#### Try it:
Return the records below from the line containing "agriculture in tamilnadu (46, 1849)" onward, exactly, through and including the last line.

#### Task material:

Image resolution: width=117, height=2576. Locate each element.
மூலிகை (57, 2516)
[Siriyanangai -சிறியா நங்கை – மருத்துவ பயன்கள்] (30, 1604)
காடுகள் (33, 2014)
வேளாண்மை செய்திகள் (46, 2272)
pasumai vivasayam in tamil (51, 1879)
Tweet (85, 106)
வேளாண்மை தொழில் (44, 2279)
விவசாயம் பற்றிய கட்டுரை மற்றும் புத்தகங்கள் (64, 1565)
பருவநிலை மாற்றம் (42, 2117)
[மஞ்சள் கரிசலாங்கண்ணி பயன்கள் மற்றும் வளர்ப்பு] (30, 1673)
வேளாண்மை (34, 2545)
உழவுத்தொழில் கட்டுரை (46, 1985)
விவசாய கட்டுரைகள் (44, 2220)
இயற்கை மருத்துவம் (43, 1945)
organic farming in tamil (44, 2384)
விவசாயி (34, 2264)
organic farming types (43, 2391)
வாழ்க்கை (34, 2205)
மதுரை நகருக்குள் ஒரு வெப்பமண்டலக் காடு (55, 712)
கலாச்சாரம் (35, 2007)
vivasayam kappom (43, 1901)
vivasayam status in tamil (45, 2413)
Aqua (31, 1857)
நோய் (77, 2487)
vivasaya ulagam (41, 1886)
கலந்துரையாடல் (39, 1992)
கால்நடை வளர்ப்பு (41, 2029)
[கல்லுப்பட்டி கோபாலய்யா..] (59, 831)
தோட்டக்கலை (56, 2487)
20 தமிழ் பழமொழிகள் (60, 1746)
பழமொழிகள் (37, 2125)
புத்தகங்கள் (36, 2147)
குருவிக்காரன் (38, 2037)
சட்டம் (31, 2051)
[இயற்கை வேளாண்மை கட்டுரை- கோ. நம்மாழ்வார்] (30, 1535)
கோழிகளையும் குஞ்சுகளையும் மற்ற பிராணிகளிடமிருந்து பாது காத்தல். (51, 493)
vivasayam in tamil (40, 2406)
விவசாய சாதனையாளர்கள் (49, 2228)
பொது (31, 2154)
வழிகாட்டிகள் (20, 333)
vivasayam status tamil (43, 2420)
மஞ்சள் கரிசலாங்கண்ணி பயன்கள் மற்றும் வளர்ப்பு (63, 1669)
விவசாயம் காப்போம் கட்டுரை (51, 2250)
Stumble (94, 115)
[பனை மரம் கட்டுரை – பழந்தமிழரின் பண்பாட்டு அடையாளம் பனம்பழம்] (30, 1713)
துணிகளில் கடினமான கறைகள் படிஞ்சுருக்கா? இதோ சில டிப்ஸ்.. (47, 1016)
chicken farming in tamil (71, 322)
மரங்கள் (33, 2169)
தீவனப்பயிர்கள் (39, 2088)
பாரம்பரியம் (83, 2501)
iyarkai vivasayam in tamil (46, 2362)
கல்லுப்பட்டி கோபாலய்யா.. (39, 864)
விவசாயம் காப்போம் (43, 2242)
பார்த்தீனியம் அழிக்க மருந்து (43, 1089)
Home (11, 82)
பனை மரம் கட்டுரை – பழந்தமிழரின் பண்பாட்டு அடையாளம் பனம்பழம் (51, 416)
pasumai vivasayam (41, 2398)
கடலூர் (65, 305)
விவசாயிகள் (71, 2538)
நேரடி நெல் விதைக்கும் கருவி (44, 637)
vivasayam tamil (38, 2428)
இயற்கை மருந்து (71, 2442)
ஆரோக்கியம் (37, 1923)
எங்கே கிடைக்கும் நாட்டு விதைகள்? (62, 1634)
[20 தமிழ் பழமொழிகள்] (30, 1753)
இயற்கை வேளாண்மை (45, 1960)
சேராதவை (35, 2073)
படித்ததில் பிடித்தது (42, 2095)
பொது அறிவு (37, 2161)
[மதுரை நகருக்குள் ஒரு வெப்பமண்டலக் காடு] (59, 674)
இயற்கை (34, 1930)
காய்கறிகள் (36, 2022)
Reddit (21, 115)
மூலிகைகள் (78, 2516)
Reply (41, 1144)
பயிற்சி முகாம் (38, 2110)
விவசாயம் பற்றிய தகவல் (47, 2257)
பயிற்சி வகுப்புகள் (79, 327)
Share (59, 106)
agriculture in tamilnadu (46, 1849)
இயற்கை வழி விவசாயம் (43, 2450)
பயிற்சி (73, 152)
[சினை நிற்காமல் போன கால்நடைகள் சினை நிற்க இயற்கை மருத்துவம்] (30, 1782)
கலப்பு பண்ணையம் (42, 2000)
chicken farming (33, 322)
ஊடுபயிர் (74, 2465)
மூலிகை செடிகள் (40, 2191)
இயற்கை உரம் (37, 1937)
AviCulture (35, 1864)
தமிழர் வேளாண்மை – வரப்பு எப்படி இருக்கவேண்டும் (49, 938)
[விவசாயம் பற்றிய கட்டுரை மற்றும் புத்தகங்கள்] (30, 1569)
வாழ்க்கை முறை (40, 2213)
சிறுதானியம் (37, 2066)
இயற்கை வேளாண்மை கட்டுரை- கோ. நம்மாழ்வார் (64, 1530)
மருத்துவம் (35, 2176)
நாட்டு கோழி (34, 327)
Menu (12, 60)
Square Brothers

#### Expected output:
agriculture in tamilnadu (46, 1849)
இயற்கை வழி விவசாயம் (43, 2450)
பயிற்சி (73, 152)
[சினை நிற்காமல் போன கால்நடைகள் சினை நிற்க இயற்கை மருத்துவம்] (30, 1782)
கலப்பு பண்ணையம் (42, 2000)
chicken farming (33, 322)
ஊடுபயிர் (74, 2465)
மூலிகை செடிகள் (40, 2191)
இயற்கை உரம் (37, 1937)
AviCulture (35, 1864)
தமிழர் வேளாண்மை – வரப்பு எப்படி இருக்கவேண்டும் (49, 938)
[விவசாயம் பற்றிய கட்டுரை மற்றும் புத்தகங்கள்] (30, 1569)
வாழ்க்கை முறை (40, 2213)
சிறுதானியம் (37, 2066)
இயற்கை வேளாண்மை கட்டுரை- கோ. நம்மாழ்வார் (64, 1530)
மருத்துவம் (35, 2176)
நாட்டு கோழி (34, 327)
Menu (12, 60)
Square Brothers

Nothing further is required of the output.